§ **GOAL OF THE EXERCISE**: Copy the records below exactly, starting at the line that contains "Task: Tick the Products permission checkbox" and ending at the line that contains "Task: Switch to the History tab"; leave out any pictures.

(Data entries)
<<<<

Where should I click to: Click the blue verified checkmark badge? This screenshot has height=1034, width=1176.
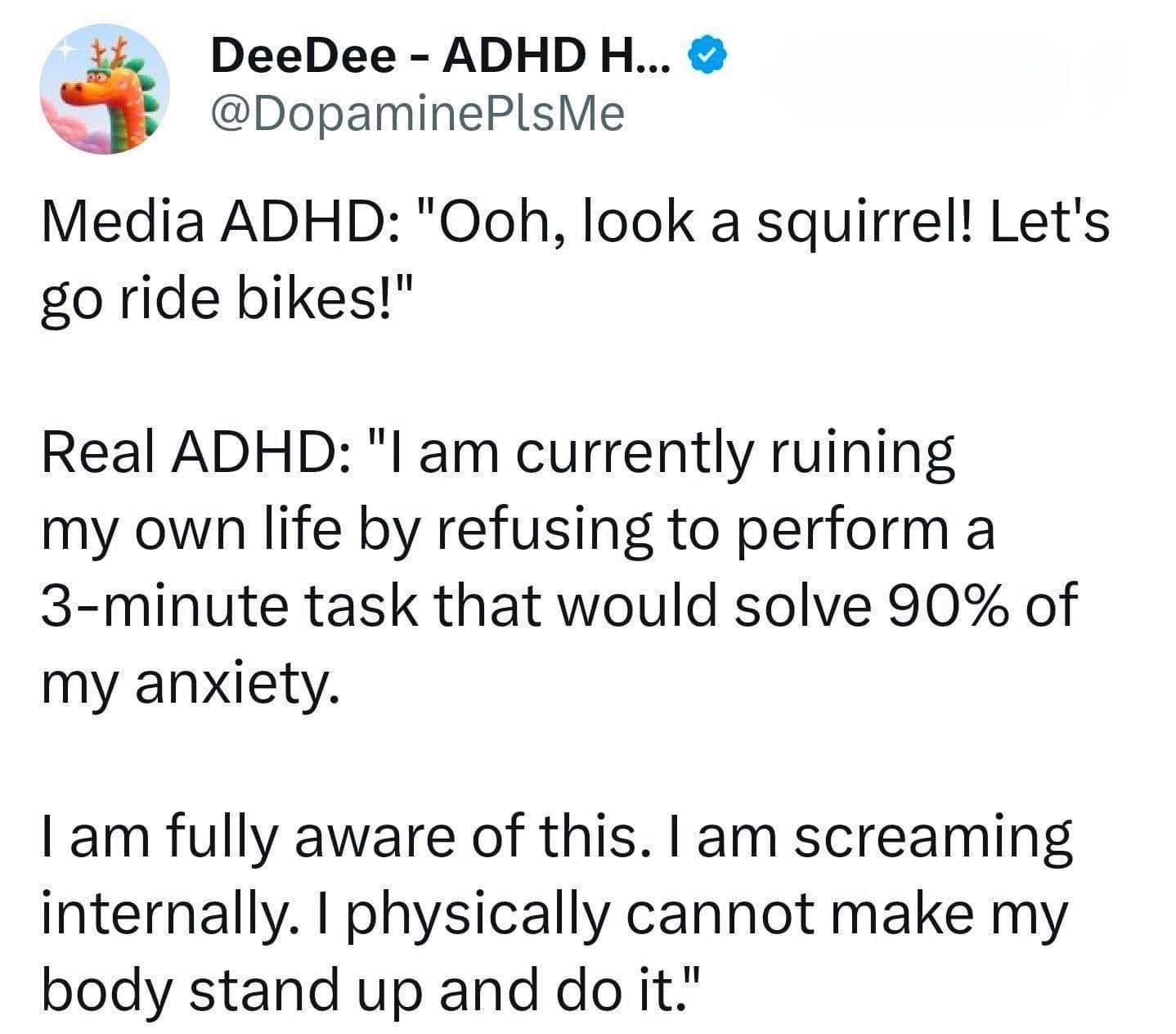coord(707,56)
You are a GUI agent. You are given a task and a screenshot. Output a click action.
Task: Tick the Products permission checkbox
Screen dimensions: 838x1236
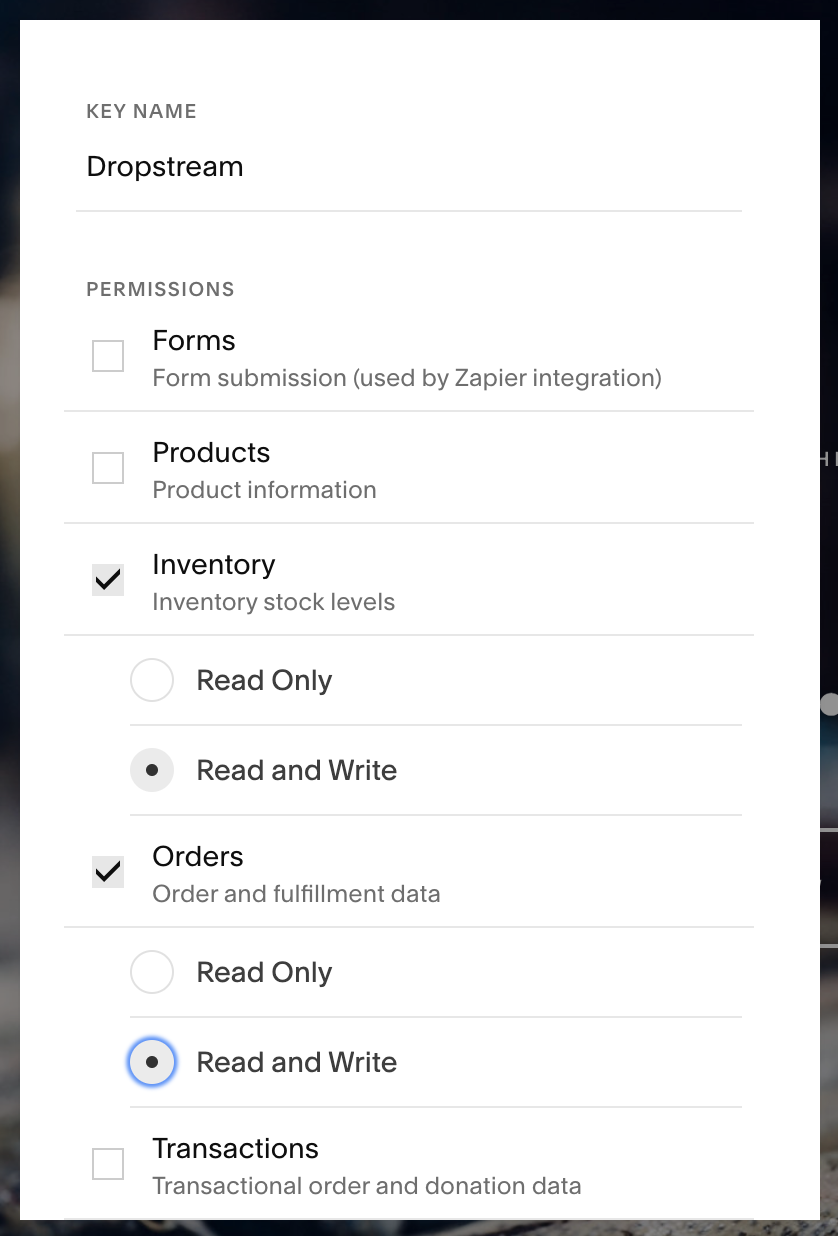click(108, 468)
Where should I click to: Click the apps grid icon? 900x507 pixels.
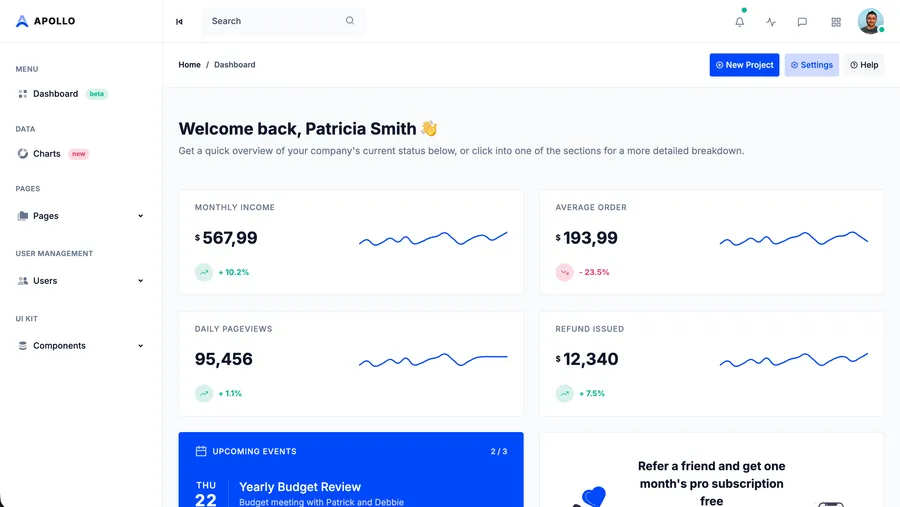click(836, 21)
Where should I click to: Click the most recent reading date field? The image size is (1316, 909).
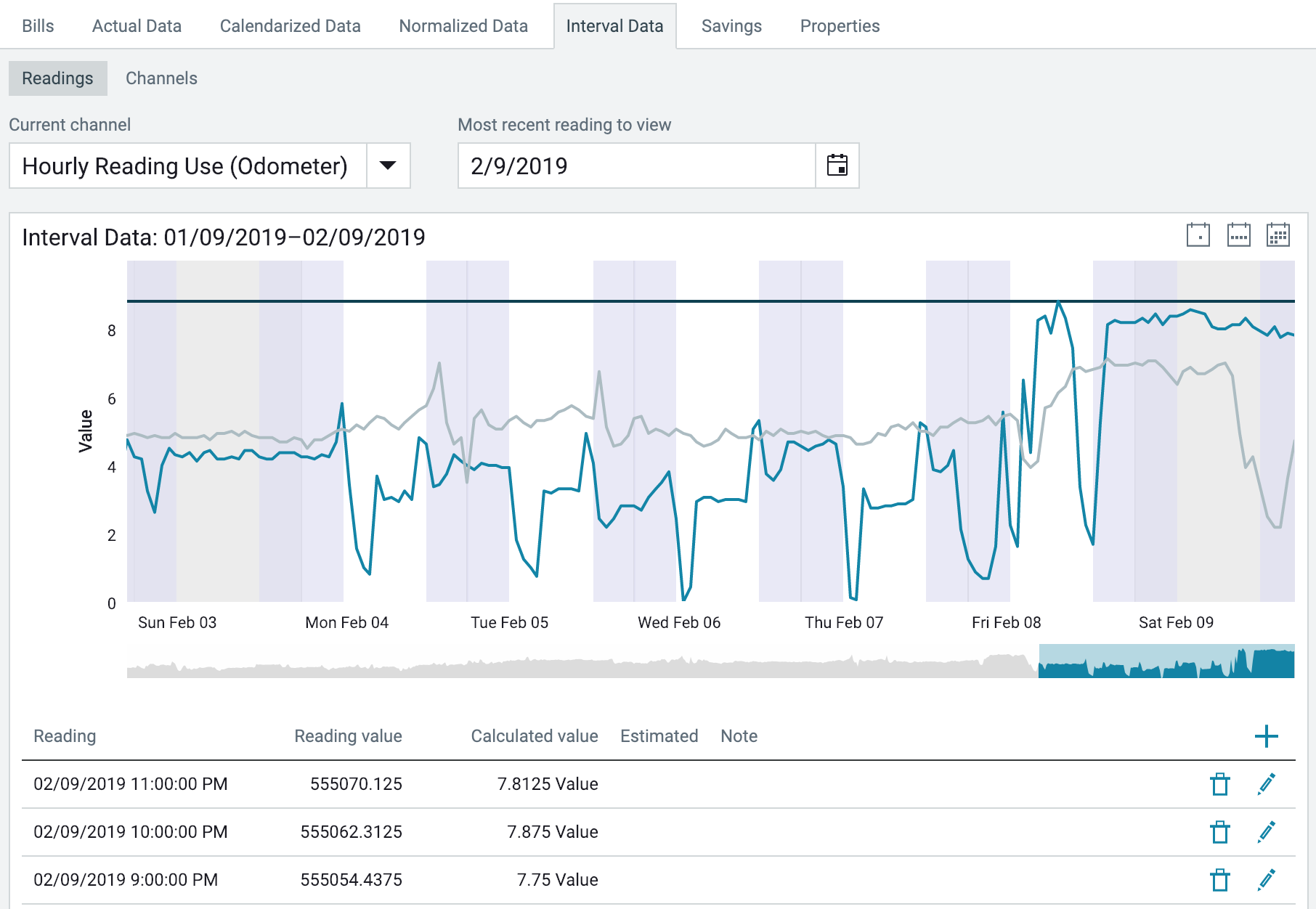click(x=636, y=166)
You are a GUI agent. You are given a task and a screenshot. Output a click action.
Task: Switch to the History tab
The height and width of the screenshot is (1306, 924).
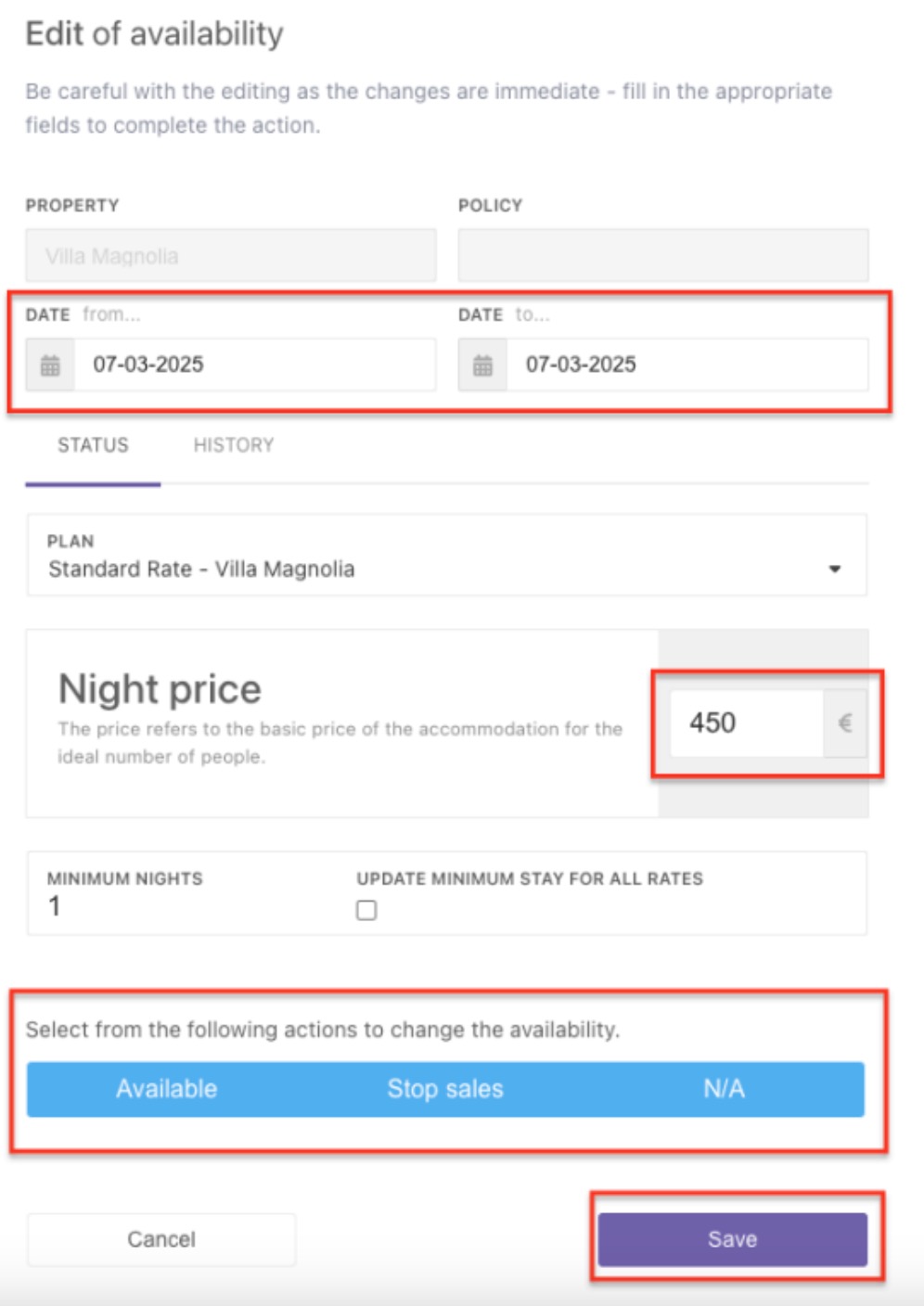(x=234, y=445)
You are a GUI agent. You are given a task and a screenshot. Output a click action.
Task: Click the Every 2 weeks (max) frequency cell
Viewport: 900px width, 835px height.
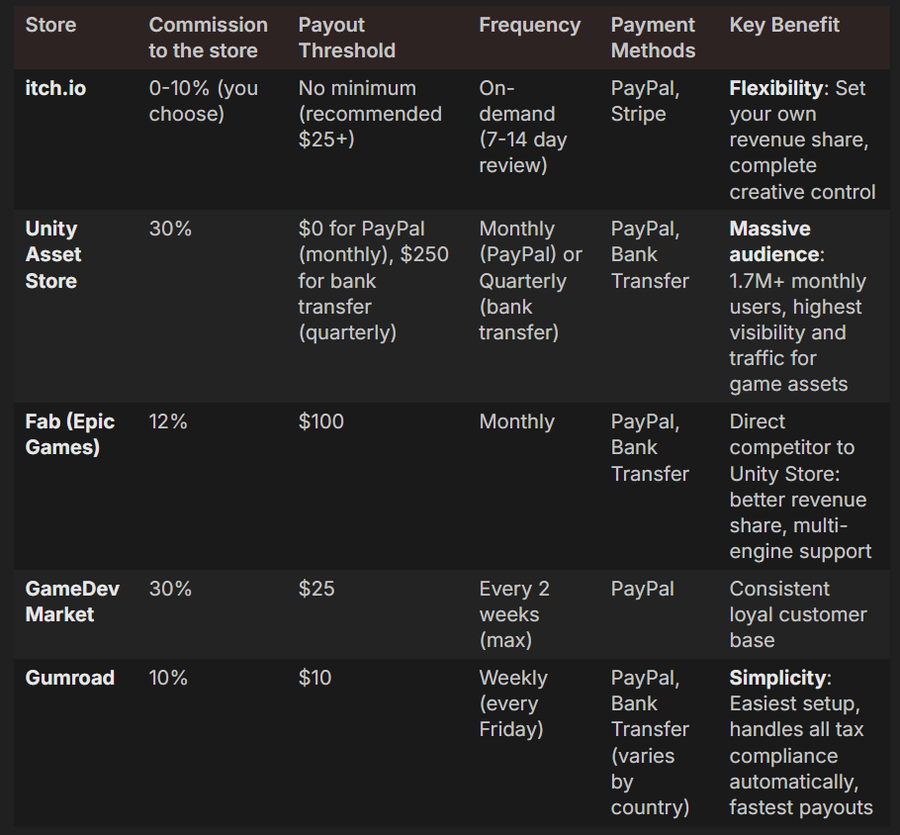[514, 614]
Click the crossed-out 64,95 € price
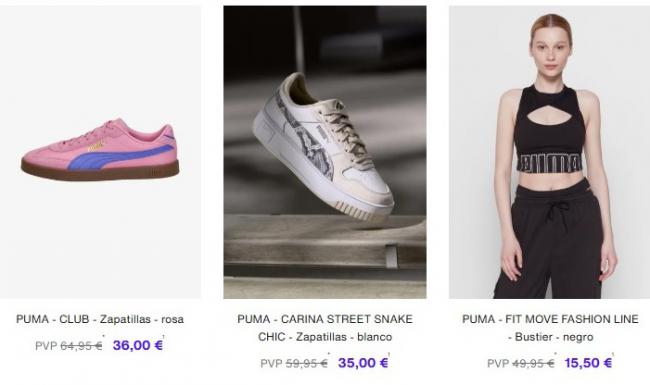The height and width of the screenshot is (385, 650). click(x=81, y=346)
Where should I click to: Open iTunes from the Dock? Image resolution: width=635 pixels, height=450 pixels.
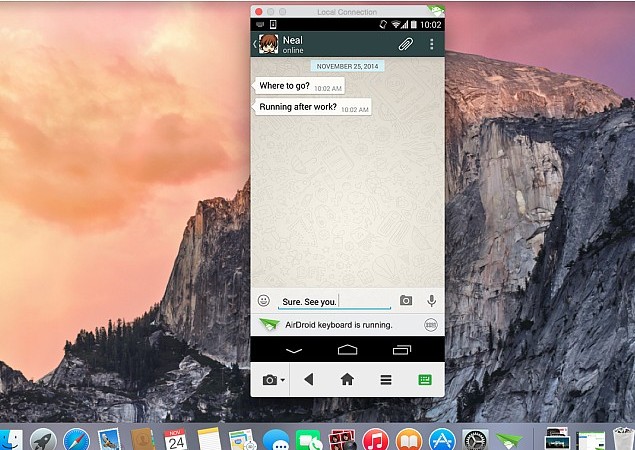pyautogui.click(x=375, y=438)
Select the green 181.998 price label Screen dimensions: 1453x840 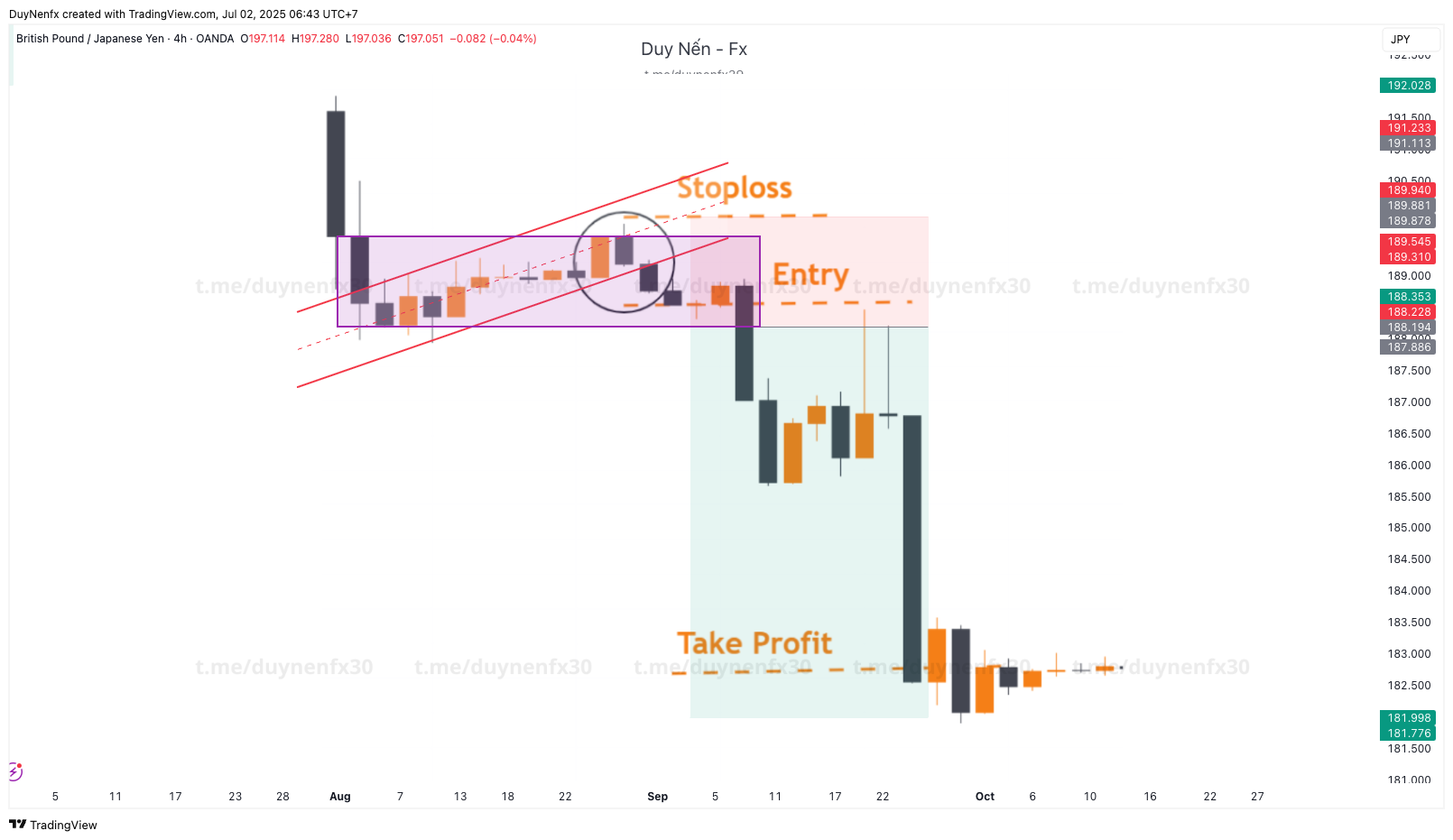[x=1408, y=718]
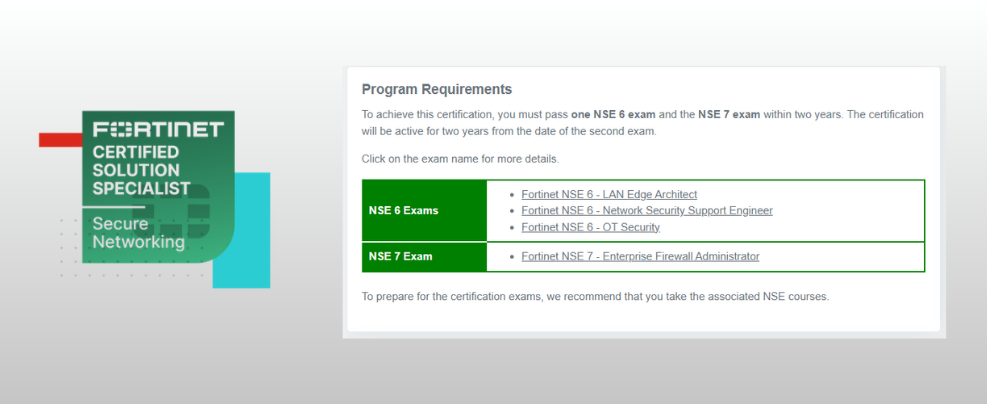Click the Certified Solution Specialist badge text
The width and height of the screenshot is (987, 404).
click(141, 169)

>>>>

§ **WRITTEN REPLY**:
Task: Tick the Products permission checkbox
Screen dimensions: 838x1236
click(108, 468)
Where should I click to: Click the apps grid icon? 900x507 pixels.
click(836, 21)
Where should I click to: Click the most recent reading date field? The image size is (1316, 909).
click(x=636, y=166)
You are a GUI agent. You are given a task and a screenshot. Output a click action.
Task: Switch to the History tab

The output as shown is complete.